→ What to work on
When you reach the entries below, transcribe each line word for word.
══════
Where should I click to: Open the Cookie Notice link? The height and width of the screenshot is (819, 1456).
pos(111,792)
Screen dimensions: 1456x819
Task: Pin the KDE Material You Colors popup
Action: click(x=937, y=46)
══════
→ Response
Where should I click to: Open the Cookie Notice link? The height and width of the screenshot is (819, 1456).
pos(111,792)
Screen dimensions: 1456x819
Task: Pin the KDE Material You Colors popup
Action: click(x=937, y=46)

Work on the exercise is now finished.